▶ [SUPPLIED PASSAGE]
Big Data ≠ Big Information
After a series of AI Winters, Big Data acted as the single biggest accelerator to AI research: when data scientists are unhappy with their model’s performance, the first thing they do is try to get more data to help with model generalization.
The problem is, collecting and processing more isn’t cheap, and it’s time consuming too, and you are left managing large amounts of ROT data. Besides, the sad truth is that you’re not even guaranteed that it will make a significant difference, as not every record will contain information that’s both novel and relevant.
At Alectio, we believe it’s time for a paradigm shift from Big Data to Big Information. And that’s exactly what Data Curation will help you achieve: get better results, with less.
How does Data Curation work?
Active Learning might be mainly a data selection process built to reduce the amount of data used to train a model, but it is actually a process to rank data by order of importance to the model. As such, it can be leveraged as an explainability tool to identify model weaknesses and understand the way information is transferred from raw data into the model.

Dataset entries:
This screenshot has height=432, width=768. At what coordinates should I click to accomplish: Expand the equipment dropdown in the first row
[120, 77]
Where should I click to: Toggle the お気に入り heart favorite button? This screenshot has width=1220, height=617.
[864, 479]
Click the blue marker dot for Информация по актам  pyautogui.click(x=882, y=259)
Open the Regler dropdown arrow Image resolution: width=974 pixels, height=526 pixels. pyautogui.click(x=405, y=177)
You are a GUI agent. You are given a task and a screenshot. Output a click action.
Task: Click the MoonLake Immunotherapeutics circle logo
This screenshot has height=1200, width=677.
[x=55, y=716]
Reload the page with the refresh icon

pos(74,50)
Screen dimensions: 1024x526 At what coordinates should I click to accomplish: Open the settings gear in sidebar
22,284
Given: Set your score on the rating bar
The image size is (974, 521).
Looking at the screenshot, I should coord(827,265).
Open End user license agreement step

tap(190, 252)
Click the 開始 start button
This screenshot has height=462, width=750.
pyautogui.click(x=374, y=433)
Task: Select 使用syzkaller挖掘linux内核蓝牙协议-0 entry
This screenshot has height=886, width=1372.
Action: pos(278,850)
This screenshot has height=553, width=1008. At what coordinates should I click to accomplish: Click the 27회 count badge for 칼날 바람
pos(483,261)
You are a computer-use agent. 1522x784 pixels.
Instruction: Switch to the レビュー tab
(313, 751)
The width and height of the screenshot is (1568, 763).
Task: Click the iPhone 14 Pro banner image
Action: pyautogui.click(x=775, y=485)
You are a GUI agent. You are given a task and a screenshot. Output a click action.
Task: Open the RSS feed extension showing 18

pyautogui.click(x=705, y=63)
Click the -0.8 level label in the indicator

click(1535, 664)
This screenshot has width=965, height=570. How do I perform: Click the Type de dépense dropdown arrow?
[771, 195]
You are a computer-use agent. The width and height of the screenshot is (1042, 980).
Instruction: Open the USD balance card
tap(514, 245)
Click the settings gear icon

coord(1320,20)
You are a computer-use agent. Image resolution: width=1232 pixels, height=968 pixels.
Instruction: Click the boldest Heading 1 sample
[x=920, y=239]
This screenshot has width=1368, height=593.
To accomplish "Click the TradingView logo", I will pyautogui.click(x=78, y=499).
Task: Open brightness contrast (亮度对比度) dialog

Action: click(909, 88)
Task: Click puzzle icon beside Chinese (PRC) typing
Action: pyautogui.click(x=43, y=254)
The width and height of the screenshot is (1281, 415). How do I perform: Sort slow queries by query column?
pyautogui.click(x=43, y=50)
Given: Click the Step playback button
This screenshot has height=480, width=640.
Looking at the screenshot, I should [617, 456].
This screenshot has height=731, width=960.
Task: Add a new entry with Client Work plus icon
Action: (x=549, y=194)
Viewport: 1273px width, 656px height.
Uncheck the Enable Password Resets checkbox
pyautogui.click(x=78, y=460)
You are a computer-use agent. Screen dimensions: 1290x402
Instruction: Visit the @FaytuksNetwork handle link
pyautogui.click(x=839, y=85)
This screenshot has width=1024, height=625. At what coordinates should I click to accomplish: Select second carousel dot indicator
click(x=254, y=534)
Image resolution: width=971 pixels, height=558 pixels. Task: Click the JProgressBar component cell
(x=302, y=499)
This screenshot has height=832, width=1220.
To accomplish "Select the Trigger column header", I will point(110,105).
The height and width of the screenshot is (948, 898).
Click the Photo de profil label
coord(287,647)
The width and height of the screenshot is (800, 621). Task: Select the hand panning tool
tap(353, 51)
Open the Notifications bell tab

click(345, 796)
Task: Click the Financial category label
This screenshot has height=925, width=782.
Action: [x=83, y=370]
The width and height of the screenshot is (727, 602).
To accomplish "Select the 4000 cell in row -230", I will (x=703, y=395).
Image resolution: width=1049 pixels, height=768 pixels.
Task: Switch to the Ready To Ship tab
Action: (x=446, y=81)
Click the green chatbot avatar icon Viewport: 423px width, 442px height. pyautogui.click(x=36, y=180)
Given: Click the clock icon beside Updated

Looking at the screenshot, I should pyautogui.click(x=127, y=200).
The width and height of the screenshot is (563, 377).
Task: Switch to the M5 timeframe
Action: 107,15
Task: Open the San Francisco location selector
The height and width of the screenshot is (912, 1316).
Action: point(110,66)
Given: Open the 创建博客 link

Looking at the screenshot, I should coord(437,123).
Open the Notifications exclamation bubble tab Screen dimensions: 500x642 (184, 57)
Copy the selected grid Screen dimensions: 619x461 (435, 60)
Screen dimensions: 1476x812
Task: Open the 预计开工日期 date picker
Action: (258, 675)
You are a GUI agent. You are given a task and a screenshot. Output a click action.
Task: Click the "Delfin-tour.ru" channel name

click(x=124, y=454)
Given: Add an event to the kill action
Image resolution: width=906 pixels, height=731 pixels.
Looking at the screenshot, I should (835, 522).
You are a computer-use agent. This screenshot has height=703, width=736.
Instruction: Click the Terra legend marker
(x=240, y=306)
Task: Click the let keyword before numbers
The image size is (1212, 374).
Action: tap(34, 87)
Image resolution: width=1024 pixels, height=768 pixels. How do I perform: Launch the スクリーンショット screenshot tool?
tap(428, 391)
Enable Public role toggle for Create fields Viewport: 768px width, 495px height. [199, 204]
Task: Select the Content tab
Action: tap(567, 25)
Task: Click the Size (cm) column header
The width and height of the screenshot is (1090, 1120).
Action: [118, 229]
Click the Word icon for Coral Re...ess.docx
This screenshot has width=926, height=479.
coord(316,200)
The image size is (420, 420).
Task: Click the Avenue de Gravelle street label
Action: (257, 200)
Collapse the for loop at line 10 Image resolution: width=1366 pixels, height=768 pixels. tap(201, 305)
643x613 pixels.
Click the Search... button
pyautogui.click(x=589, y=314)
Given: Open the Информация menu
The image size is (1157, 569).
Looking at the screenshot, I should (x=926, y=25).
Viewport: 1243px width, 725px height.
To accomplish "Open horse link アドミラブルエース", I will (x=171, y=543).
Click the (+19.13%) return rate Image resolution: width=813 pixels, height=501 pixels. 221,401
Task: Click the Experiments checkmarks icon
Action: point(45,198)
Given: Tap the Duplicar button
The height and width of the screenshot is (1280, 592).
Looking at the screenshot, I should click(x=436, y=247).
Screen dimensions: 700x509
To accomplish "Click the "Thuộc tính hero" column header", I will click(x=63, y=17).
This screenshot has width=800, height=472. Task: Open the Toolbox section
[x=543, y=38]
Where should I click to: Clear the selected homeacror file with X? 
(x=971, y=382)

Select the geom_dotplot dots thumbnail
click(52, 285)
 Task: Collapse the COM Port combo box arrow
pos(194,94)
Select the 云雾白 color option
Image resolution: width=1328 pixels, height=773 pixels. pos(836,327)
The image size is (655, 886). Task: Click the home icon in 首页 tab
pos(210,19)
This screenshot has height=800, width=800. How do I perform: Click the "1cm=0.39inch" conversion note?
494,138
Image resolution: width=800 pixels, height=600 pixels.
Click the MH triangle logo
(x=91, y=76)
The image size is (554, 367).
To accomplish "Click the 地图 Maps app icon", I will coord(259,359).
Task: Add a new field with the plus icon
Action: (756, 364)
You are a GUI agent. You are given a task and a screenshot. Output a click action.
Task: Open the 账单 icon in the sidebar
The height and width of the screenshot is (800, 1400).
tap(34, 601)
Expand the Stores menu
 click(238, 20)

▶ [THINGS TO DO]
1/ Answer these questions about the passage on data curation.
(a) What is the first thing data scientists do when they are unhappy with their model's performance?
(b) What paradigm shift does Alectio believe it is time for?
(c) What is Active Learning actually a process to do?
2/ Continue the passage on data curation after its last sentence.

▶ [YOUR RESPONSES]
1/
(a) They try to get more data to help with model generalization.
(b) A shift from Big Data to Big Information.
(c) To rank data by order of importance to the model.

2/
Diagnostics model issues
The curation experiment report provides a large range of various graphs and metrics which you can leverage to analyze the weaknesses of your model and prevent overfitting.
Training-Time Explainability Framework
Some of the graphs found under the labeling report are there to help you correlate the informational content of the useful records within your data and its impact on model training. This is information that you can use to develop smart data collection strategies, to guide a synthetic data generation process, decide which augmentations to apply on your data or as a more general explainability framework.